Юлька понятливо кивнула головой.
— То-то и оно, — продолжал Николай Ильич, — мы вот фашистов не всех добили в войну, а теперь шебуршат недобитые.
— А я бы всех немцев поубивал, — хмуро сказал Ким.
— Известно, геро-ой, — сказал Матвеич, — деревянной саблей махать.
— А что? — с вызовом сказал Ким. Видимо, его здорово разозлила ироническая ухмылка Матвеича. — Думаете нет? Жалко, что меня в войну не было.
— Ишь ты… и впрямь герой. Слышь, Никола, мы бы тогда войну в полгода свернули. Всех немцев под корень — и давай играй, гармонь, абы лаптей для плясу хватило.
— Ты давай, парень, ври, да не завирайся, — строго сказал Николай Ильич, — война — дело грязное, да только воевать надо с чистыми руками, понял? У нас в отряде один немец был, и я б за того немца душу отдал. Такой он человек был.
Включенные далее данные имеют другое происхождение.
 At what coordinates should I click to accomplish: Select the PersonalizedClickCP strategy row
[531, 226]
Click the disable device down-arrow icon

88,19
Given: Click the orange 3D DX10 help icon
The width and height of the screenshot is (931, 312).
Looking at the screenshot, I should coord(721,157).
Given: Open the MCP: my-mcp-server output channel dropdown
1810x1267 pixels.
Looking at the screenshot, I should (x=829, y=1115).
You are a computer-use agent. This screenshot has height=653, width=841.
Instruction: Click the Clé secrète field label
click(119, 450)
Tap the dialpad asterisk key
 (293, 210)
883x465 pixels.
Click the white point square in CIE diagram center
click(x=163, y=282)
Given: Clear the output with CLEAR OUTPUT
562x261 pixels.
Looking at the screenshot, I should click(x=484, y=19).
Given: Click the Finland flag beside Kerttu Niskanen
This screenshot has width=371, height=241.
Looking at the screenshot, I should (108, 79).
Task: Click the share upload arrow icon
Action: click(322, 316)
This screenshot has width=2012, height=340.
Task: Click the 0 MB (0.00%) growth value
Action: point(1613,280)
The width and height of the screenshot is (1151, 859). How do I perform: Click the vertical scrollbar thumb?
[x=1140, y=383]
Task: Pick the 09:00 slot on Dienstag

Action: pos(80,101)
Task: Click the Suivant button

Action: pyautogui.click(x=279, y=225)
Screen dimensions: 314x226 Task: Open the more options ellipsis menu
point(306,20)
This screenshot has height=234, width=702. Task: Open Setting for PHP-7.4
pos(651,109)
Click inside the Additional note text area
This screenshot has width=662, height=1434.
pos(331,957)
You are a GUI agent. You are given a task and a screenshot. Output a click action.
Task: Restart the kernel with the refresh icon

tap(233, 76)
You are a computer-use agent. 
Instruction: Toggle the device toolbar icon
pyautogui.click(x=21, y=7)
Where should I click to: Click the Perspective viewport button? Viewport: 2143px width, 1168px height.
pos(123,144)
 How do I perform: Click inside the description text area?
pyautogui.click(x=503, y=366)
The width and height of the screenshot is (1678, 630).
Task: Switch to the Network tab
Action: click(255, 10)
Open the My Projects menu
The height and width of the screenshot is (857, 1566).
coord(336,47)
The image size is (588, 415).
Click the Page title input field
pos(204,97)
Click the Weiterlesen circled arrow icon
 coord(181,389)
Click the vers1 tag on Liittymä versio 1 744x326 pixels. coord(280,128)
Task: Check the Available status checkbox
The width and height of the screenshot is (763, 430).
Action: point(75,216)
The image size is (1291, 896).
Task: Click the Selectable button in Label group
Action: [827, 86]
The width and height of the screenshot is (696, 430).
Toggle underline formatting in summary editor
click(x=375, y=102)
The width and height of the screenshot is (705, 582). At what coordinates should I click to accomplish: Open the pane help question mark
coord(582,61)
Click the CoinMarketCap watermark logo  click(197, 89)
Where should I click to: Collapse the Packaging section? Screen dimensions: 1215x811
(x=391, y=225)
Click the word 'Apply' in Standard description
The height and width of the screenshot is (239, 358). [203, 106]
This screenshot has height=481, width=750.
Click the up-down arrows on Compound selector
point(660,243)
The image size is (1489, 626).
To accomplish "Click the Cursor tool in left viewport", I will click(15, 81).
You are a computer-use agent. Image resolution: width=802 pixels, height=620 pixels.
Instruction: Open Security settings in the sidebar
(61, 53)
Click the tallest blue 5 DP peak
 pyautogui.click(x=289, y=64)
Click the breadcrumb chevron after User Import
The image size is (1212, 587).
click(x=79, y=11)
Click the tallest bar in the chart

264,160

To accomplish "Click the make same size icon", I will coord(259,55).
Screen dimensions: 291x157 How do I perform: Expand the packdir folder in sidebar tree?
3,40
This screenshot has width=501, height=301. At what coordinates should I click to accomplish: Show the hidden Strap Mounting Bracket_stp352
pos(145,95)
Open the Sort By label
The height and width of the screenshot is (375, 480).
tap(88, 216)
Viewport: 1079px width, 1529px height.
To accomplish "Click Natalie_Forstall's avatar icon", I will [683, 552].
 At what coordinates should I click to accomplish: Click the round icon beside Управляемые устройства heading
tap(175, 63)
— Немец?! — растерялся Ким.
— А то, — вмешался Матвеич, — самый настоящий. По-русски только «товарищ» и знал, зато фашистов ненавидел, как дай бог каждому.
— А где он сейчас? — спросила Юлька.
— Погиб, — неохотно сказал Николай Ильич.
— Расскажите, — нерешительно попросил Алёша, — расскажите, пожалуйста.
Николай Ильич молча переложил осинку на другое плечо. Будто и не слышал Алёшиной просьбы.
— Деда Матвеич, и правда, расскажите что-нибудь, — попросил Ким. Про войну он готов был слушать часами. И книги читал тоже только про войну.
— А што про неё рассказывать, — сказал Матвеич, — интересу нет вспоминать.
— Ну да-а, — недоверчиво протянул Гошка, — про войну всегда интересно, правда, Ким?
— Ага, — сказал Ким. — Я одну книгу читал, про генерала Доватора. У него одних орденов было — не сосчитать!
— Ишь ты… орденов, — Матвеич покачал головой, потом посмотрел на Кима и прищурился, — твоё дело молодое, про жизнь надо интересоваться. А война, парень, — это тебе не только ордена да «ура», это ещё и смерть. Ты бы лучше полюбопытствовал, скольки в одном нашем селе людей золотых погибло, чтоб ты на свете был да в память их хорошие дела делал. А то погляжу я на тебя, милок, с утра до вечера сабелькой деревянной машешь, а из-под сабельки хлеб не растёт, вот так-то, парень.